In late 2019, inspired by the need she saw through Simone, Steinhorn left Spin to launch Lioness and work on the project full-time, completely solo. The work quickly became too demanding for one person, even in the earliest days. So, when searching for a partner, Steinhorn met Scorah on LinkedIn, where she was building a name for herself as an advocate for parental leave policies and as a writer who understood how to tell a deeply personal and painful story.
Scorah’s son had passed away on his first day of daycare, after Scorah was forced to return to work. She wrote an essay for The New York Times about her loss, and her story and her advocacy for better leave policies resonated with countless other mothers. As she started to find her place as a storyteller and a writer, recognizing the power of sharing her own deeply personal loss, she met Steinhorn. The two women — who both live in Brooklyn — saw in each other the same understanding of the power that telling one's story could have when connected to a social issue. When her son died, Scorah says that a woman who had been through something similar said, “There’s no one way around difficult things, and only a way through." Scorah added, about Lioness, "You are helping someone through difficult things."
When former Blue Origin communications manager Alexandra Abrams wanted to share her own experience of workplace sexism, she turned to Scorah and Steinhorn for help. Abrams and 20 other anonymous Blue Origin co-signers eventually published an essay on Lioness’ platform accusing the company — and primarily its CEO, Bob Smith — of creating a sexist and discriminatory culture that stifled innovation and growth. The essay made a massive splash, spurring further investigation into the problems at Blue Origin and inspiring another woman in the space industry, engineer Ashley Kosak at SpaceX, to share a similar story with Lioness.
“I read the Blue Origin essay, and then I read it about 20 more times. And several months later, I decided I wanted to reach out,” Kosak said. When she told Scorah and Steinhorn about the sexual harassment, the objectification of women’s bodies and the way the company ignored her efforts to make SpaceX more sustainable, they validated her experience. They reminded her that she had a story worth sharing, and then they helped her craft an essay.
For every person with a story to tell, Scorah and Steinhorn will spend weeks, or even months, helping them craft a narrative that they believe is both factually accurate and emotionally truthful for the essayist. They operate like the op-ed department at a major news organization, except they also provide their sources with legal connections at major law firms. They also won’t encourage someone to write a public story unless they are fully prepared for the consequences of media attention, and they won’t publish anything unless they’ve fact-checked everyone’s claims. The women also often speak with multiple people at one company (like in the case of the Blue Origin and SpaceX essays), even if only one person’s story ends up publicly posted online.

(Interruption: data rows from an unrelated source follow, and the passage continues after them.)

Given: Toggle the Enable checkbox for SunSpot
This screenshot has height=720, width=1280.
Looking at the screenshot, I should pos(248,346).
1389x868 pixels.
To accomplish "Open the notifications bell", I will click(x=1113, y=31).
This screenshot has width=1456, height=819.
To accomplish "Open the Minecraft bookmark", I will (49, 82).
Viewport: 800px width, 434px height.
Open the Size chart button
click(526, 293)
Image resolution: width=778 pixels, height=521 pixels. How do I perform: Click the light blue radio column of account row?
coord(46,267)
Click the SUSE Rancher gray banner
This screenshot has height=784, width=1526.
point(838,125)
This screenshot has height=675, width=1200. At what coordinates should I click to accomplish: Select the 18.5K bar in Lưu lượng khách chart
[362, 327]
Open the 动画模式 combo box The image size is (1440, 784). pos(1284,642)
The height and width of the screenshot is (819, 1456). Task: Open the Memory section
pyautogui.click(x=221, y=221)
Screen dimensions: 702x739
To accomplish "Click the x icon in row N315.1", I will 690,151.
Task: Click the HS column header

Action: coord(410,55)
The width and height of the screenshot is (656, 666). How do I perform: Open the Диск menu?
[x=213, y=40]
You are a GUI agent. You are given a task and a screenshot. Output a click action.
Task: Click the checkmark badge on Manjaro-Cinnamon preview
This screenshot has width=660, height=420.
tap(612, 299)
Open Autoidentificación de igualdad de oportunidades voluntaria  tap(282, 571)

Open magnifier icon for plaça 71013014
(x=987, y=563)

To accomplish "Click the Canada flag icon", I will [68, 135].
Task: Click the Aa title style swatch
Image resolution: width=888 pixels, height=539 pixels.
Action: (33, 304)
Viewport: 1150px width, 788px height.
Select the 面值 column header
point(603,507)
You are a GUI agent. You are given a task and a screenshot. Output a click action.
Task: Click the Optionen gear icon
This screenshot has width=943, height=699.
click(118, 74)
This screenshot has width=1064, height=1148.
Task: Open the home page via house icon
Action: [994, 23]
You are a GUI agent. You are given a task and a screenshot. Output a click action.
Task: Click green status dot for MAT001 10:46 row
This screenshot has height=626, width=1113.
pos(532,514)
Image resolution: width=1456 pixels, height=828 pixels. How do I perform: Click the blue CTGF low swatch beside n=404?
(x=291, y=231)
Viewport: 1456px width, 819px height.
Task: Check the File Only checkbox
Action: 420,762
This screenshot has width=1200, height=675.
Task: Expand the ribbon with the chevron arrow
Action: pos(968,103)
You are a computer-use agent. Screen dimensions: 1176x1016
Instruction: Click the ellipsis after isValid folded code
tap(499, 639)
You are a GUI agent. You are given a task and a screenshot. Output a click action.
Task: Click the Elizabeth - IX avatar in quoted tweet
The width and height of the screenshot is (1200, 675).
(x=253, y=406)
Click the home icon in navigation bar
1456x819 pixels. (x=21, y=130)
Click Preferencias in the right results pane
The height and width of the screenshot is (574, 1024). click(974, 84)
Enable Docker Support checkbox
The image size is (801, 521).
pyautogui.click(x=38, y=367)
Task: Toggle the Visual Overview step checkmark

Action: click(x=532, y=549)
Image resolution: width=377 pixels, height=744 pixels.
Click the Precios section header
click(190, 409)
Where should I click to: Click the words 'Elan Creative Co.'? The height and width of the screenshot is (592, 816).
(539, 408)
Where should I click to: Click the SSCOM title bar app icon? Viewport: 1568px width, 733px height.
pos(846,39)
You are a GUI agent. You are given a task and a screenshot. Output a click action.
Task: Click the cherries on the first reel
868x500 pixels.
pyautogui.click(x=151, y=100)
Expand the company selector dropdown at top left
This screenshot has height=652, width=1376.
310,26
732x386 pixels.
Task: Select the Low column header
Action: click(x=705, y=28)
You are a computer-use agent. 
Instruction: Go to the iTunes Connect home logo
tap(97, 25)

The women have plans to publish more first-person essays like Abrams’ and Kosak’s in the coming months — and also to hear more stories that might be shared in other ways. While no employee from Better.com ever published an essay on the Lioness website, Garg still ultimately faced a reckoning that Steinhorn and Scorah witnessed begin.
“We see it as a more journalistic version of Medium. We are a publisher with media insurance. We time it with other journalists, we publish the essay and we also share with journalists. It’s more of a coordinated campaign to get the story out there through the essay,” Scorah said.